─── EXERCISE MATERIAL

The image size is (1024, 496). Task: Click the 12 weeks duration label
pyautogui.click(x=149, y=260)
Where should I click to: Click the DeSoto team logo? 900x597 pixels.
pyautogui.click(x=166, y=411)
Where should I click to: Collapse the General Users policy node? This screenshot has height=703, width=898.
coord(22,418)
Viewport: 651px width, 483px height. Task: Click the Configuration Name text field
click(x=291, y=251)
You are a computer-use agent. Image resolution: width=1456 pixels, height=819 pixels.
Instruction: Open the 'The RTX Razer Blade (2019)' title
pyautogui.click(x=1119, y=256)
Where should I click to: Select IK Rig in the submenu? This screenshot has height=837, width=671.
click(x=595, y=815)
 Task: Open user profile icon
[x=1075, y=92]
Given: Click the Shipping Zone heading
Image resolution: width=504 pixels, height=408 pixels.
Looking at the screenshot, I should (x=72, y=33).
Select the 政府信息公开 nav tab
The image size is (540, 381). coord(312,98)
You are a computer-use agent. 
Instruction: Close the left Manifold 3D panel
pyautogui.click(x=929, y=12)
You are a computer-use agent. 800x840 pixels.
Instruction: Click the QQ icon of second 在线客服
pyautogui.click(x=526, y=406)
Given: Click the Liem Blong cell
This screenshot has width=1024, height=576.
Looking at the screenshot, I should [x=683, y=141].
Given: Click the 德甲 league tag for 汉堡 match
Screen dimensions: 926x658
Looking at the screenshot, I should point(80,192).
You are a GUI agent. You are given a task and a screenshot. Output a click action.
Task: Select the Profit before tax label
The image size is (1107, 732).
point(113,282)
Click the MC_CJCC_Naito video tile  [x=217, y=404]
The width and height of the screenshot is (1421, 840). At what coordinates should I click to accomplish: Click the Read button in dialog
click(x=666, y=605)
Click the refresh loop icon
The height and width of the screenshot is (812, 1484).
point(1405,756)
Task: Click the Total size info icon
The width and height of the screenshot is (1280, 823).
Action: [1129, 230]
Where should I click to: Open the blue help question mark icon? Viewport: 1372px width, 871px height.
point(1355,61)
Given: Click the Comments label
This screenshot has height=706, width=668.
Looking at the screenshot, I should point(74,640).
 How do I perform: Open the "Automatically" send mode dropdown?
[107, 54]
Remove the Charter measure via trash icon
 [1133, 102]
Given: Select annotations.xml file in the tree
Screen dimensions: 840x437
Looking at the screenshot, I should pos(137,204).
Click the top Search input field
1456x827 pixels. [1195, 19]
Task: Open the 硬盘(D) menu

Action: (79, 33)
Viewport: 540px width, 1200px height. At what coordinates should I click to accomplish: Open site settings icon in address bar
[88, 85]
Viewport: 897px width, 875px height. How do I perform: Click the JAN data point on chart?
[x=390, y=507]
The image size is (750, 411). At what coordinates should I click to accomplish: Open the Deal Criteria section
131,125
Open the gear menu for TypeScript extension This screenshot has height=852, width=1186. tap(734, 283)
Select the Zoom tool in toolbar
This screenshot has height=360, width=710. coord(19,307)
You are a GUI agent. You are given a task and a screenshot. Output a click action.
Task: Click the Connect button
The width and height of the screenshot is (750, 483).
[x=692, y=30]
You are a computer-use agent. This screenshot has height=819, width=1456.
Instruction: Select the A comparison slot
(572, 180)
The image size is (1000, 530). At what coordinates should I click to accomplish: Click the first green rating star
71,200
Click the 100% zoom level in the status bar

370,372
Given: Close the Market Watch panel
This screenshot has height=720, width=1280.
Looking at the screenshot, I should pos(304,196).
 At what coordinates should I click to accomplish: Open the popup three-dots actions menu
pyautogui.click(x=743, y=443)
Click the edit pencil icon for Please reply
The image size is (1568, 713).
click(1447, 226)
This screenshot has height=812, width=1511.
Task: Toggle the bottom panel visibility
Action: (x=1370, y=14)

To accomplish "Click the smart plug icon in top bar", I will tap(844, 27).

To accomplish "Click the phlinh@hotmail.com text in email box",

──────

» TASK TO CARRY OUT
Lay out the material as a numbered list, starting at the line containing "Select the Zoom tool in toolbar" and ending at the line containing "Looking at the screenshot, I should pos(304,196).", with both of those lines included and blank lines omitted.

» OUTPUT OF THE EXERCISE
1. Select the Zoom tool in toolbar
2. This screenshot has height=360, width=710. coord(19,307)
3. You are a GUI agent. You are given a task and a screenshot. Output a click action.
4. Task: Click the Connect button
5. The width and height of the screenshot is (750, 483).
6. [x=692, y=30]
7. You are a computer-use agent. This screenshot has height=819, width=1456.
8. Instruction: Select the A comparison slot
9. (572, 180)
10. The image size is (1000, 530). At what coordinates should I click to accomplish: Click the first green rating star
11. 71,200
12. Click the 100% zoom level in the status bar
13. 370,372
14. Given: Close the Market Watch panel
15. This screenshot has height=720, width=1280.
16. Looking at the screenshot, I should pos(304,196).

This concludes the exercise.